### Instructions to follow
Render the data lines from the line containing "Click the 设置为默认值 button" through the line containing "pos(140,62)", both included, as a Markdown table with a Row column for the row number and a Line column for the line itself, leaving out blank lines.

### Input for this task

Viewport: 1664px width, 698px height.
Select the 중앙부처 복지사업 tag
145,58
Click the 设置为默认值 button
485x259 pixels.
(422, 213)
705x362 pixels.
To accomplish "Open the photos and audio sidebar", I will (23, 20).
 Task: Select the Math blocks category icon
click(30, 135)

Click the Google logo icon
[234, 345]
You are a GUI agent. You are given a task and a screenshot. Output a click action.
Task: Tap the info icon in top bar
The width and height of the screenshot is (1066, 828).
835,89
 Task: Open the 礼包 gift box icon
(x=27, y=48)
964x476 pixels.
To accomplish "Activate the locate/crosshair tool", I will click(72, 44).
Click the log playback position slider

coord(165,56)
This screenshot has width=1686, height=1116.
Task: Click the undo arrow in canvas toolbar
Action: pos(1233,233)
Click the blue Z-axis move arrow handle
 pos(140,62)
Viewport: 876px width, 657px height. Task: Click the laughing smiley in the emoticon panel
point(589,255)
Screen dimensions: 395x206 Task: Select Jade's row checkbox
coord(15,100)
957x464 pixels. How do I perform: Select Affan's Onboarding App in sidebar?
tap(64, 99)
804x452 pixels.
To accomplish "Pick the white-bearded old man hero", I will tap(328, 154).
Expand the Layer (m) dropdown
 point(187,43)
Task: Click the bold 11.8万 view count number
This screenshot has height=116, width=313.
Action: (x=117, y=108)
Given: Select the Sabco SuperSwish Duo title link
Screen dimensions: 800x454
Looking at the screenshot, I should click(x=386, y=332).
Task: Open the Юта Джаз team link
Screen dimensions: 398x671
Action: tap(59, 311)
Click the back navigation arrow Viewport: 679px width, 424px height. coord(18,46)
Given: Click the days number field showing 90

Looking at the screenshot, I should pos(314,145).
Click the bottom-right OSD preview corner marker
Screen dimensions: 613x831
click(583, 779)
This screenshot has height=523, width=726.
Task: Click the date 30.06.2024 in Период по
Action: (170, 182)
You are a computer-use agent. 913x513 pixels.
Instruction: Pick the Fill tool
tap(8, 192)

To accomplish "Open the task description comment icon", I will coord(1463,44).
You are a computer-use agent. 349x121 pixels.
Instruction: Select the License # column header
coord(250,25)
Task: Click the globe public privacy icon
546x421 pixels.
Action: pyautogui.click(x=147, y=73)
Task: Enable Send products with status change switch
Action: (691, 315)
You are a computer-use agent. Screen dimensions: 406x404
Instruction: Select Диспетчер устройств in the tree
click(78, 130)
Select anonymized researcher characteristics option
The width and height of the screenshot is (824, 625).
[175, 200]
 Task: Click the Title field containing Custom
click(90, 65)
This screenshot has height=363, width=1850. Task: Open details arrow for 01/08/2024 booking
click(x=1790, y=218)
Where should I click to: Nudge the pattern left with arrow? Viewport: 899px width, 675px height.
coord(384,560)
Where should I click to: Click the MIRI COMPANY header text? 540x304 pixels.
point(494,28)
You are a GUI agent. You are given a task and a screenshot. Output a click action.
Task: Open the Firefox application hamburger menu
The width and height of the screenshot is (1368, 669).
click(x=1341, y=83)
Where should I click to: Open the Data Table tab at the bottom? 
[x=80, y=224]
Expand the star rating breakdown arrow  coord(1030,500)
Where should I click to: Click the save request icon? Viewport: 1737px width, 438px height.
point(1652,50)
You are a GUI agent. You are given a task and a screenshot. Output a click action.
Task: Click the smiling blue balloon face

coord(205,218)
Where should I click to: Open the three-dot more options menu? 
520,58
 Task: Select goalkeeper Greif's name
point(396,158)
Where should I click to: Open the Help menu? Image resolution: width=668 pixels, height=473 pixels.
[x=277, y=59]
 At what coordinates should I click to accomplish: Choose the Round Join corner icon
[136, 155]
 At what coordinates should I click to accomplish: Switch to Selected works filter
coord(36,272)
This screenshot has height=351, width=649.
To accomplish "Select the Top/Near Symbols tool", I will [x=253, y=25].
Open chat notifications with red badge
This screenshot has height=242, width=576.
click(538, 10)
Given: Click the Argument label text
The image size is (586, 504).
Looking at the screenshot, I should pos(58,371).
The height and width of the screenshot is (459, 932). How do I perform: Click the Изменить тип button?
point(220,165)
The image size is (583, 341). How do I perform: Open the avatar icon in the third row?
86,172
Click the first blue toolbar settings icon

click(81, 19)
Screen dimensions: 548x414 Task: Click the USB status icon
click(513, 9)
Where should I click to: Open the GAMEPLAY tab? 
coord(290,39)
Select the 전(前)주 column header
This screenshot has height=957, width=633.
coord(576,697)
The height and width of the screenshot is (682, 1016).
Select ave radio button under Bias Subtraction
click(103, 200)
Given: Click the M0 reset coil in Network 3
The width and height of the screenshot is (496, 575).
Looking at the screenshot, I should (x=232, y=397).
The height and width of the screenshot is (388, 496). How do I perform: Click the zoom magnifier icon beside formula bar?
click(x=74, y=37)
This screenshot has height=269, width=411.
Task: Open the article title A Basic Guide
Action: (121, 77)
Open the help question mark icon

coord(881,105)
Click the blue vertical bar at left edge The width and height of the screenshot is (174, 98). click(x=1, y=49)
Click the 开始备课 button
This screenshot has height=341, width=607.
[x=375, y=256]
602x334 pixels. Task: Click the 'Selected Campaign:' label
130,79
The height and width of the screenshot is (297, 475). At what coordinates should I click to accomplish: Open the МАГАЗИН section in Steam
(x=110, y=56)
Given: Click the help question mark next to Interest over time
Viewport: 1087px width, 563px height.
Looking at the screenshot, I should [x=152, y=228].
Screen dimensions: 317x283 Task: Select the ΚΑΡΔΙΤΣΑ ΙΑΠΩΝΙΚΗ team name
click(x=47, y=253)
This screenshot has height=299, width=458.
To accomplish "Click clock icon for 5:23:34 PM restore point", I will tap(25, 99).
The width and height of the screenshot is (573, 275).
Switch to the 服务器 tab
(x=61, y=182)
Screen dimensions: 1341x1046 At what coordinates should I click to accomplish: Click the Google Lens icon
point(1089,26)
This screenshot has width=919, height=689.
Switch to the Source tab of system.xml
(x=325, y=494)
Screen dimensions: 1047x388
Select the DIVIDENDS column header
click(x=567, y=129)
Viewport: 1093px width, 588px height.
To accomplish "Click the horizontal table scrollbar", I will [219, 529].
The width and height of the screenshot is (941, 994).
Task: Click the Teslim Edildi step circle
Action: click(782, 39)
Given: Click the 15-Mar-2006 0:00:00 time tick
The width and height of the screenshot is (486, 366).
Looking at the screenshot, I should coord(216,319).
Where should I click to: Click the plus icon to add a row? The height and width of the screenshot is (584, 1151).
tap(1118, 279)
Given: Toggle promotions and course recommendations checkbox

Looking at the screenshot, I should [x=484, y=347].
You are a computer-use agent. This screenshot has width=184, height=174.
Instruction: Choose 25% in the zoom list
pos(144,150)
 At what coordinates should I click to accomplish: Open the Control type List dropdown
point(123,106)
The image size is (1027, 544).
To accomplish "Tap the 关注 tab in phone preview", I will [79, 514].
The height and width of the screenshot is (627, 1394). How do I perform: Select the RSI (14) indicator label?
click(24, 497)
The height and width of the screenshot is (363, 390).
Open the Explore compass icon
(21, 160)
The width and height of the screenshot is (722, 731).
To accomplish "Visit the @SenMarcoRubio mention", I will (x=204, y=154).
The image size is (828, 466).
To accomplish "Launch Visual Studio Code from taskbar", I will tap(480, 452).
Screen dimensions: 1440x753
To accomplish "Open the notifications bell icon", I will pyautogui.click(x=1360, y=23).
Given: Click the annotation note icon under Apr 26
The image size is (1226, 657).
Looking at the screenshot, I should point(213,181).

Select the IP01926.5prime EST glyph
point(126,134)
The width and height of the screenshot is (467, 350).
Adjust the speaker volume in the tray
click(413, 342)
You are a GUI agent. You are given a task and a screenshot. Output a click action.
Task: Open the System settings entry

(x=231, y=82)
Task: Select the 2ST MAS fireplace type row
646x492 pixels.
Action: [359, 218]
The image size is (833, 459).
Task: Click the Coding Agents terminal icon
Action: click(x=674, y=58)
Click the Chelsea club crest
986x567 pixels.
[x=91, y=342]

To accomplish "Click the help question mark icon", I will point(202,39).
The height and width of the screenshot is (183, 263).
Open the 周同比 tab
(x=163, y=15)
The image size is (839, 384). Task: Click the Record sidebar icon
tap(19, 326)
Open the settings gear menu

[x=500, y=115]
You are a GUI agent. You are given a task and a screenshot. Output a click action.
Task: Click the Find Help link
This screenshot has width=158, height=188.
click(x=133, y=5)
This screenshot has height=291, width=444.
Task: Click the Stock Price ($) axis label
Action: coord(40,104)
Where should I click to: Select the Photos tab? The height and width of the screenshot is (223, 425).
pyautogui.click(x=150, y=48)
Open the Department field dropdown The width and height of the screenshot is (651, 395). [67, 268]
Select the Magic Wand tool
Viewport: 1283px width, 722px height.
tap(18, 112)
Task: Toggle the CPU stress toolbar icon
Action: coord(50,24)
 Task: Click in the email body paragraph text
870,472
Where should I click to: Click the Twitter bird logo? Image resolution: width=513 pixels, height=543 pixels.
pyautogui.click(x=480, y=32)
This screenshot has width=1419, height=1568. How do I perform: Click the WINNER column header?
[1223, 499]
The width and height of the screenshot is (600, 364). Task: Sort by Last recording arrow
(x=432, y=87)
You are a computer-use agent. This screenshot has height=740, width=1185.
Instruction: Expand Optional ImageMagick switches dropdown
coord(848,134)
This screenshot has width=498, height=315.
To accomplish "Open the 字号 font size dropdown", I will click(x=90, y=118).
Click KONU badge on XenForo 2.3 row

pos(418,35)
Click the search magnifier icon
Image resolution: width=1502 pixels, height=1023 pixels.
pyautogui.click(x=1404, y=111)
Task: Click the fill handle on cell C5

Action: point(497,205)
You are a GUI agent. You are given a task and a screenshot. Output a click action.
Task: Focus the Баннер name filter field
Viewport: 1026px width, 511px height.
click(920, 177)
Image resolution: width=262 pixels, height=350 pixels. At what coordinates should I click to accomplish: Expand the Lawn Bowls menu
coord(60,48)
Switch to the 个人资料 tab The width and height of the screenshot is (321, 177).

### Reply to the exercise
| Row | Line |
|---|---|
| 1 | Click the 设置为默认值 button |
| 2 | 485x259 pixels. |
| 3 | (422, 213) |
| 4 | 705x362 pixels. |
| 5 | To accomplish "Open the photos and audio sidebar", I will (23, 20). |
| 6 |  Task: Select the Math blocks category icon |
| 7 | click(30, 135) |
| 8 | Click the Google logo icon |
| 9 | [234, 345] |
| 10 | You are a GUI agent. You are given a task and a screenshot. Output a click action. |
| 11 | Task: Tap the info icon in top bar |
| 12 | The width and height of the screenshot is (1066, 828). |
| 13 | 835,89 |
| 14 |  Task: Open the 礼包 gift box icon |
| 15 | (x=27, y=48) |
| 16 | 964x476 pixels. |
| 17 | To accomplish "Activate the locate/crosshair tool", I will click(72, 44). |
| 18 | Click the log playback position slider |
| 19 | coord(165,56) |
| 20 | This screenshot has width=1686, height=1116. |
| 21 | Task: Click the undo arrow in canvas toolbar |
| 22 | Action: pos(1233,233) |
| 23 | Click the blue Z-axis move arrow handle |
| 24 |  pos(140,62) |